Set in room 306 at the Lorraine Motel, King returns visibly exhausted following his ‘I’ve been to the Mountaintop’ speech. He has big dreams for the future but little does he know what will happen in the next twenty-four hours. His call for room service introduces him to the seductive and mystical Camae. She knows more about King than he anticipated and soon enough a significant revelation is uncovered.
Hall’s writing is admirable. Her imaginative and abstract take on the preceding hours before King’s death not only reaffirms our respect for him but it also raises questions about society and the idea of ‘being human’ that is still relevant today. This is effective at the end of the play with a vocal collage that reflects the highs and lows of the civil rights movement to the present day. Hall also builds suspense at a suitable pace which keeps the audience anticipating what will happen next. Instead of a recreation of the factual events on the motel balcony, the play explores what happened on the other side of the curtain.

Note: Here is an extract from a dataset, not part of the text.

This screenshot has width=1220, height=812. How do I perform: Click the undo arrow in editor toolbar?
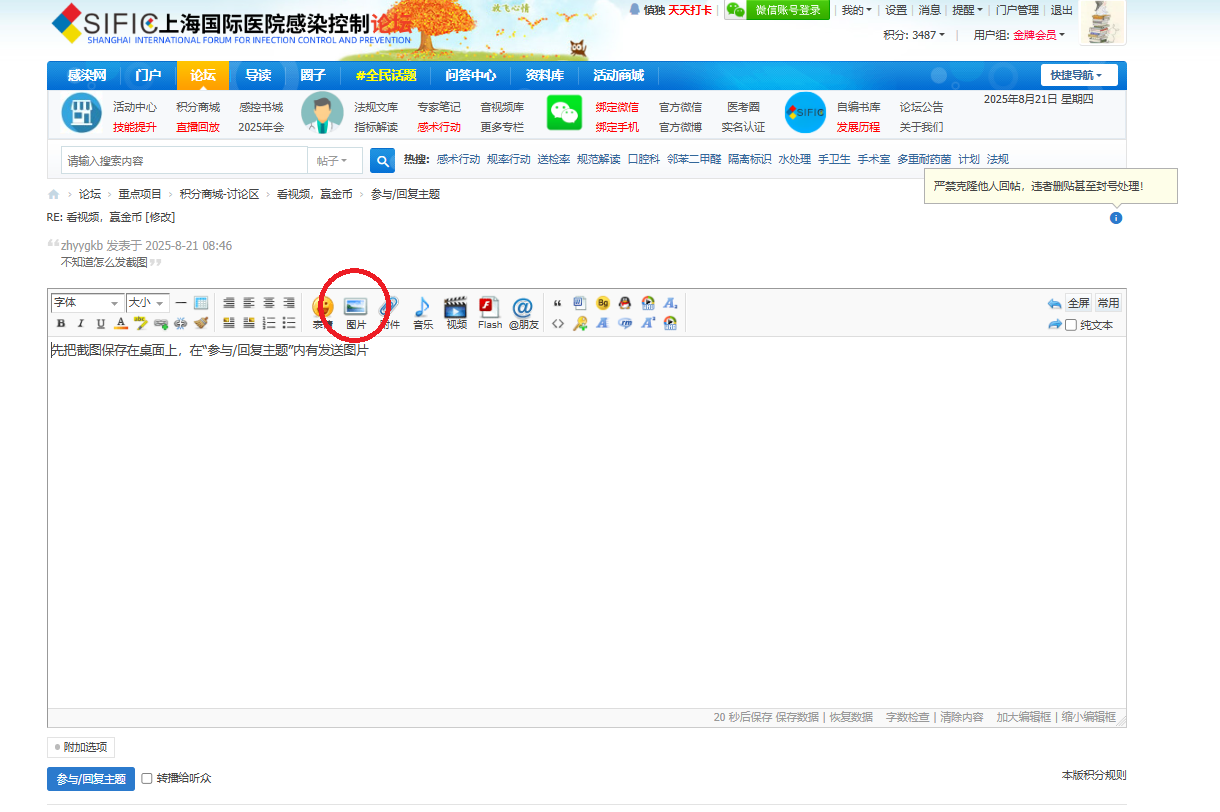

This develops a personal connection as well as an exciting uncertainty in what is quite a bold decision to imagine the personal, behind closed doors life of Martin Luther King.
The beginning of the play does stagnate and with the wonderfully creative twists and turns which follow, you are left pondering why there isn’t something equally clever to capture our engagement at the beginning. References to his death before Camae’s big reveal are also too frequent with the play on irony reaching excessive levels. Despite this, the inventiveness in the latter stages of the play is extraordinary and may result in another standing ovation from the audience.
This reaction will also be for the exceptional performances of both cast members. Daniel Francis is authoritative and subtle and captures the passion and leadership we associate with King. Similarly, Tala Gouveia portrays the eccentric and excitable Camae in a delightful way. Her playfulness adds to the connection between the two and contributes to many of the comedic moments in the play. Her powerful voice also has an impact at key points; including the vocal collage.
This is another example of the high-quality work which the New Vic Theatre creates on a regular basis as they demonstrate the success of regional producing theatre. Despite some flaws to the play itself the writing is structured in such a way that the dramatic potential is clear for all to see. The creative and production teams certainly allow this potential to be achieved.